An Artificial Document in the collection CompaniesOrders
A Reference Document in the collection CompaniesOrders/Reference
Artificial Documents -vs- Regular Documents
-
Artificial documents are created directly by the index.
-
They behave just like standard documents, except that they are not replicated to other nodes in the database group.
-
Artificial documents are updated whenever the index completes indexing a batch of documents.
While artificial documents can be loaded and queried just like regular documents, it is not recommended
to edit them manually since any index results update would overwrite all manual modifications made in them.
Artificial Documents Usage
-
You can set up indexes on top of the Artificial Documents collection, including additional MapReduce indexes,
giving you the option to create recursive map-reduce operations. -
You can set up a RavenDB ETL Task on the Artificial Documents collection to a dedicated database on a separate cluster for further processing, as well as other ongoing tasks such as: SQL ETL and Subscriptions.
Limitations
-
RavenDB will detect and generate an error if you have a cycle of artificial documents. You can't define another Map-Reduce index that will output artificial documents if that will trigger (directly or indirectly) the same index.
Otherwise, you might set up a situation where the indexes run in an infinite loop. -
An empty collection must be used as the target collection for the artificial documents.

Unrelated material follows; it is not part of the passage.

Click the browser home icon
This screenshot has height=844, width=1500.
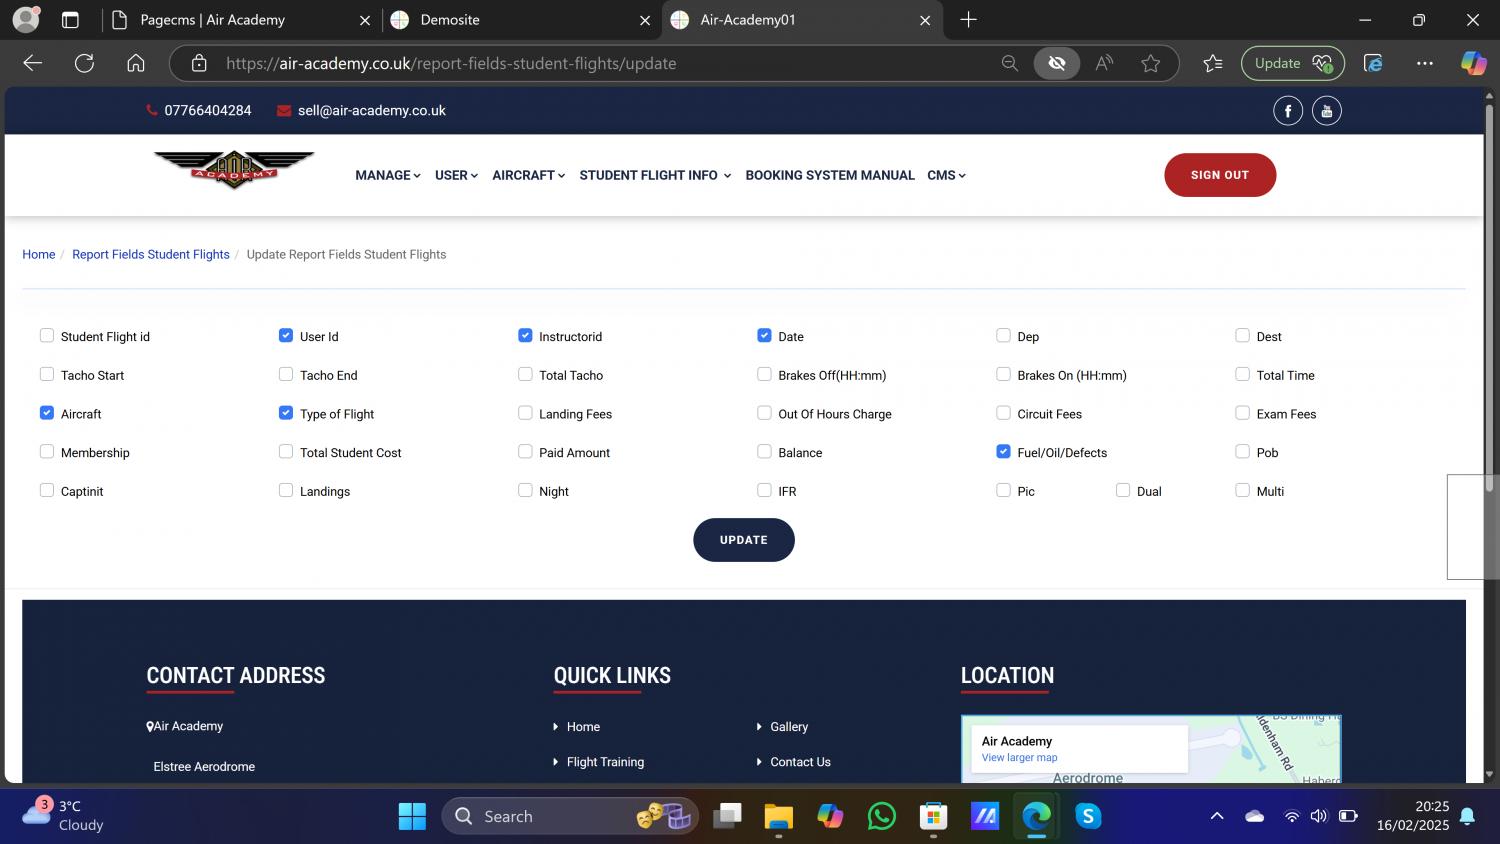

This is mandatory since the Map-Reduce index overwrites any existing document in the collection. -
You have no control over the artificial documents IDs.
These identifiers are generated by RavenDB based on the hash of the reduce key. -
Artificial documents are not sent over replication,
each node in the database group has its own (independent) copy of the index results.
Therefore:-
It is recommended to use artificial documents with Subscriptions only on a single node.
A Subscription failover to another node may cause the subscription to send Artificial Documents
that the subscription has already acknowledged. -
Artificial documents cannot use Revisions or Attachments.
-